DATA SHOWN ▸
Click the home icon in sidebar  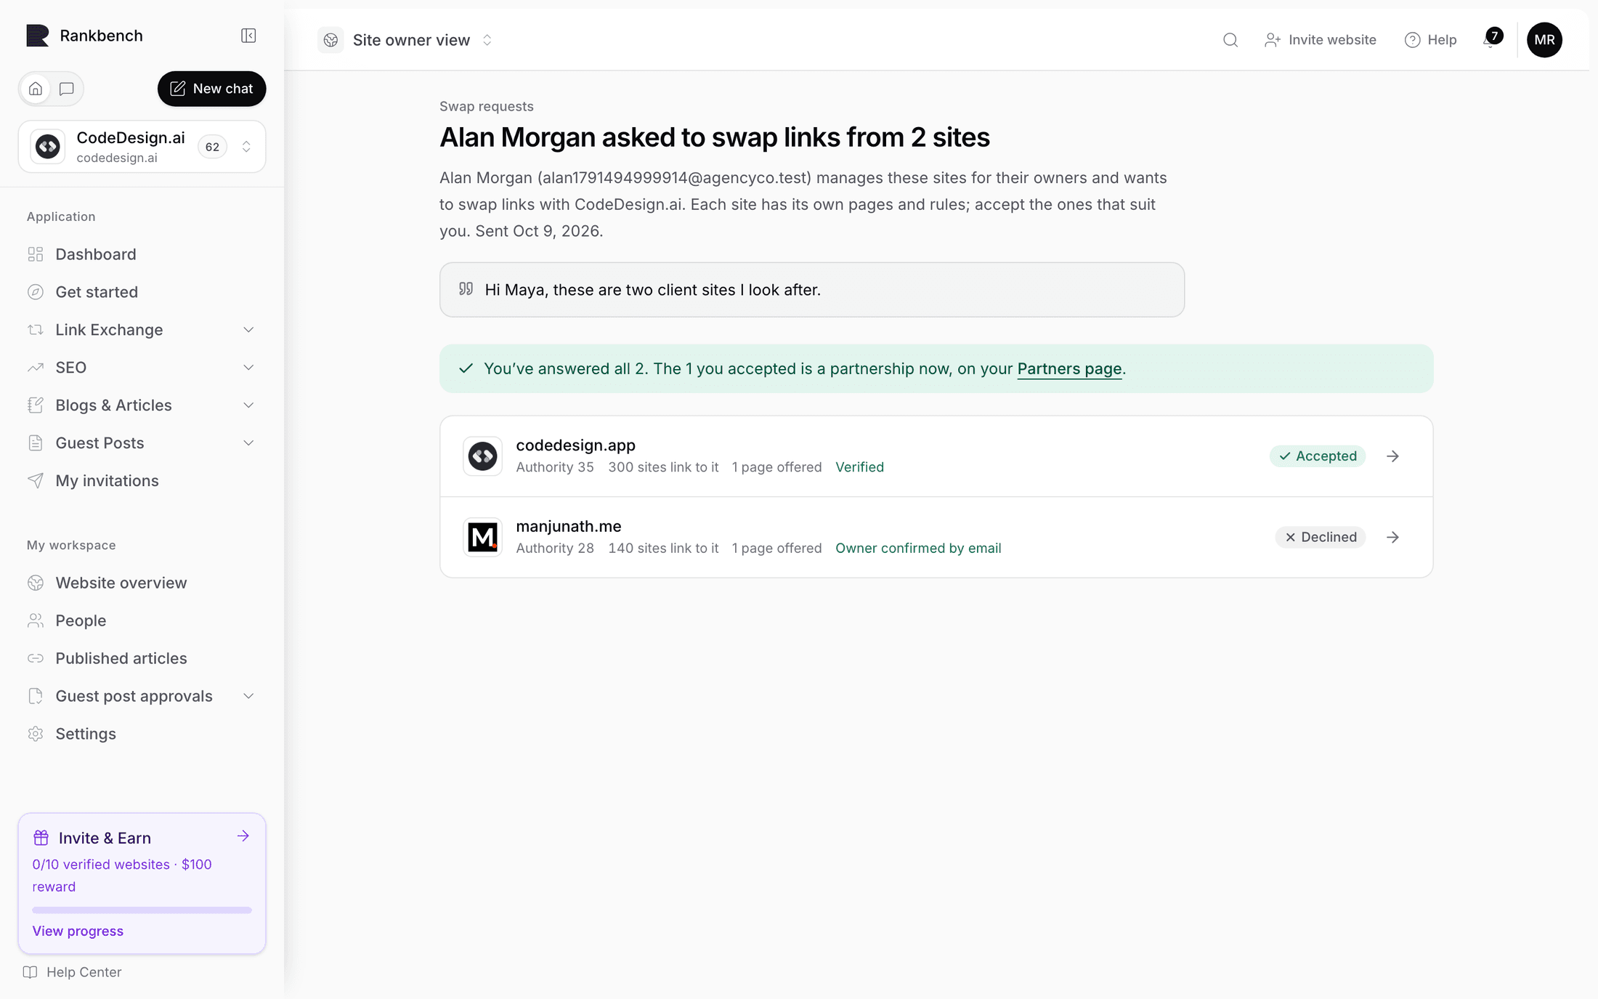(36, 89)
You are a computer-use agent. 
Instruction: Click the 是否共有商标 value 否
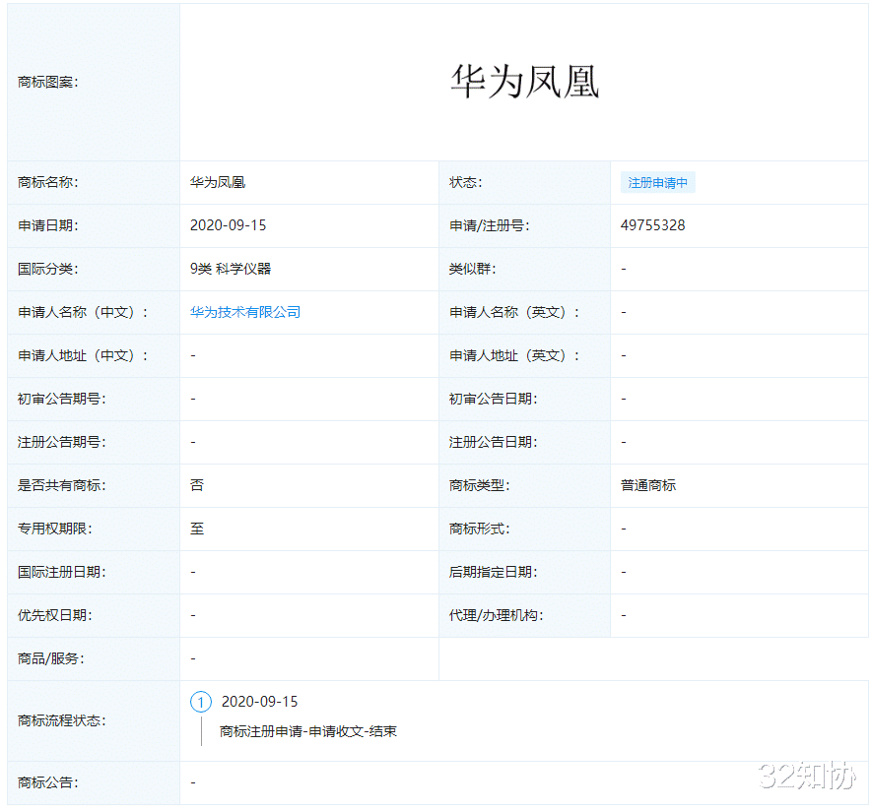(x=195, y=485)
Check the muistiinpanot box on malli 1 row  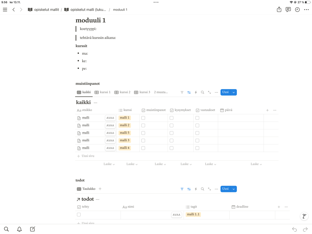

BRIEF ▸ Take the records above from the line with "You are a computer-use agent." down to their last line and please copy those lines exactly, without the pictures.

ANSWER SPACE ▸
You are a computer-use agent. 
Instruction: Click the 是否共有商标 value 否
(x=195, y=485)
Check the muistiinpanot box on malli 1 row  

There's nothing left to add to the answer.